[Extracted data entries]

· · · · · · ·

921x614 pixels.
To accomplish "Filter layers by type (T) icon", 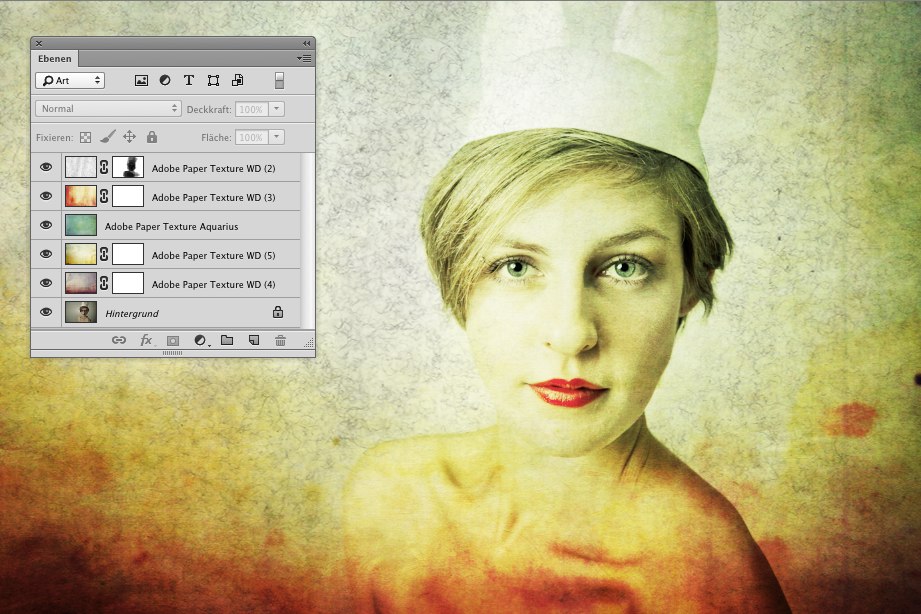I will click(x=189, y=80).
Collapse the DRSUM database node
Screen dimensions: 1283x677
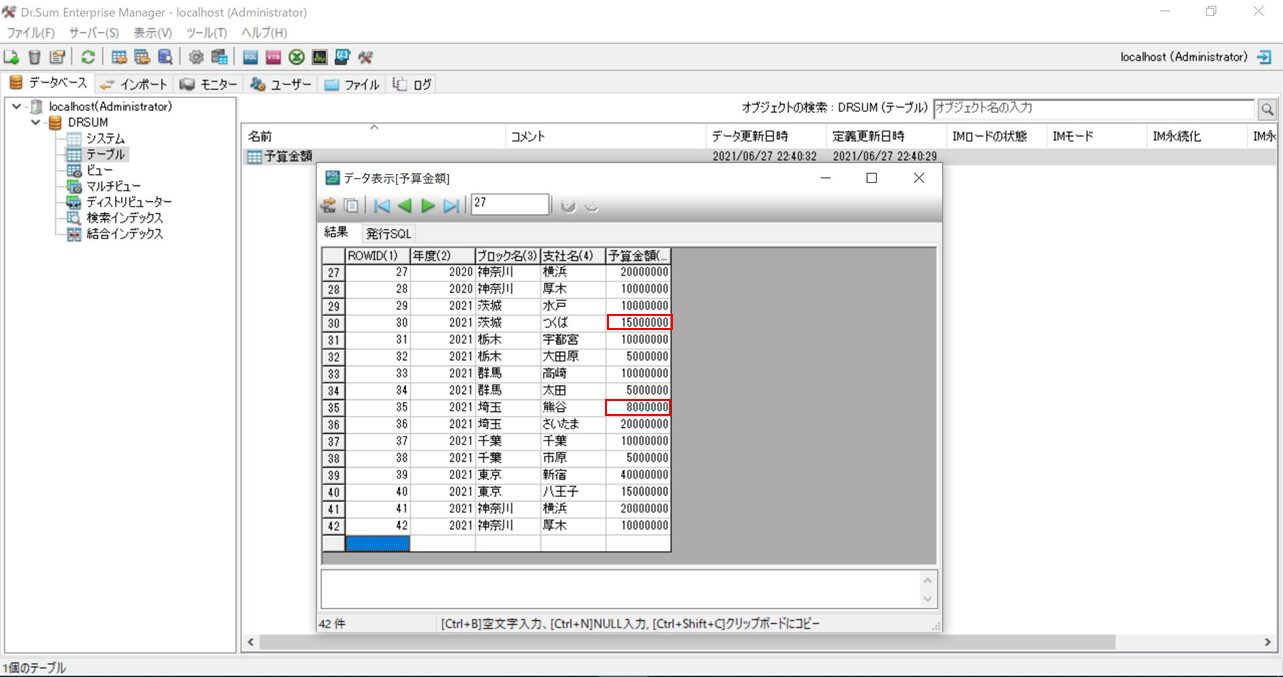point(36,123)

· · · · · · ·

The problem
Copy exactly, please, every line from the one holding "Collapse the DRSUM database node" through the last line of the data, both ends included, and no pictures.

Solution to the problem
Collapse the DRSUM database node
Screen dimensions: 1283x677
point(36,123)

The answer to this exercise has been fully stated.